The biggest technology giant, Amazon, plans to lay off around 10,000 employees in the future. This is seen as a bloodbath in the technological world after Twitter, and Facebook parent Meta significantly announced kicking the employees out of the organization.
As per the report shared by the New York Times, Amazon plans to lay off approximately 10,000 people in “corporate and technology jobs starting as soon as this week.” It has also been mentioned that the total layoffs of around 10,000 people could represent roughly 3% of Amazon’s corporate employees and less than 1% of its global workforce of more than 1.5 million, composed primarily of hourly workers.
The report said that the cuts would focus on Amazon’s devices organization, which includes the voice-assistant Alexa, its retail division, and human resources.
The plan was introduced right after the announcement by Twitter’s new owner, billionaire Elon Musk, to reduce the social media’s workforce by half by laying off 13% of its workforce or 11,000 employees.
Jeff Bezos told CNN that they are planning to give away approximately half his $124 billion.

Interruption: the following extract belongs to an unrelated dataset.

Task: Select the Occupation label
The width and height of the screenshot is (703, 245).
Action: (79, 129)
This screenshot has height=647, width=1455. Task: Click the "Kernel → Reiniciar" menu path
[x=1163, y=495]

Rs. 10,04,100 crore net worth to charity over its lifetime.
The tech giants have decreased its headcount by almost 80,000 people.
Recently, Amazon has stopped the procedure of hiring teams in September. It stopped filling more than 10,000 open roles in its core retail business in October. Two weeks ago, the company froze hiring in its cloud computing division. The step was so sudden that recruiters received information regarding the points for job candidates almost a week later.

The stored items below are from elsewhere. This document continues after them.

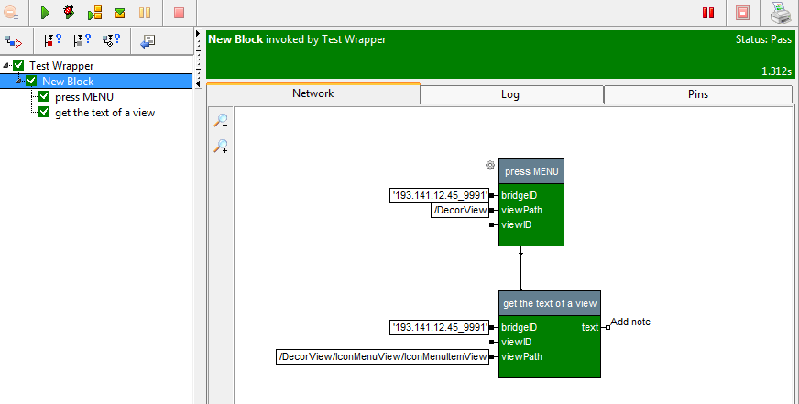The image size is (799, 404).
Task: Toggle the Test Wrapper checkbox
Action: [19, 66]
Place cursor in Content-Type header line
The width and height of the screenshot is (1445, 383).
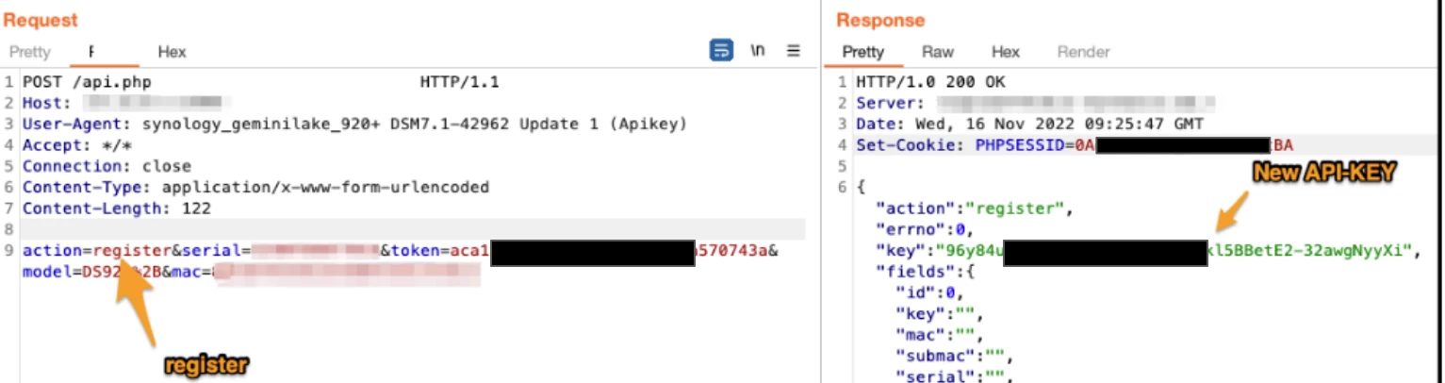255,187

Amazon’s planned retrenchment during the critical holiday shopping season has typically been valued as stable. Thus, it reflects how quickly the souring global economy has pressured it to trim businesses that have been overstaffed or under-delivering for years.
After experiencing the most profitable era during the COVID-19 pandemic, the exponential growth in online consumer, “Amazon’s growth slowed to the lowest rate in last two decades.” It has also been witnessed that as consumers flocked to online shopping and companies to Amazon’s cloud computing services, the tech giant doubled its workforce in two years and channelled its winnings into “expansion and experimentation so that it can identify the next big things.” However, as the world recovered from the pandemic, consumers preferred shopping for goods online. Amazon has experienced high costing from the decision to overinvest and rapidly expand, while changes in shopping habits and high inflation dented sales. Amazon’s retail business covering its physical and online retail business and logistics operations, has been “under strain” after the surge of demand and “breakneck expansion” during the pandemic. Amazon has also mentioned that the company has pulled back expansion plans.
The cooler-sized home delivery robot employed 400 people. Fabric.com that is a subsidiary that sold sewing supplies for 30 years. Brian Olsavsky, the finance chief, told investors that the company is following realistic factors weighing on people’s wallets. The New York Times report added that in recent months, Amazon had stopped several initiatives the company took, including Amazon Care, which provided primary and urgent health care after failing to find enough customers.
For Amazon, Devices and Alexa are at risk for cuts. The report marked that Alexa and related devices rocketed to a top company priority as Amazon raced to create the leading voice assistant, which leaders thought could succeed mobile phones as the following essential consumer interface. From 2017 to 2018, Amazon doubled its Alexa and Echo devices staff to around 10,000 engineers.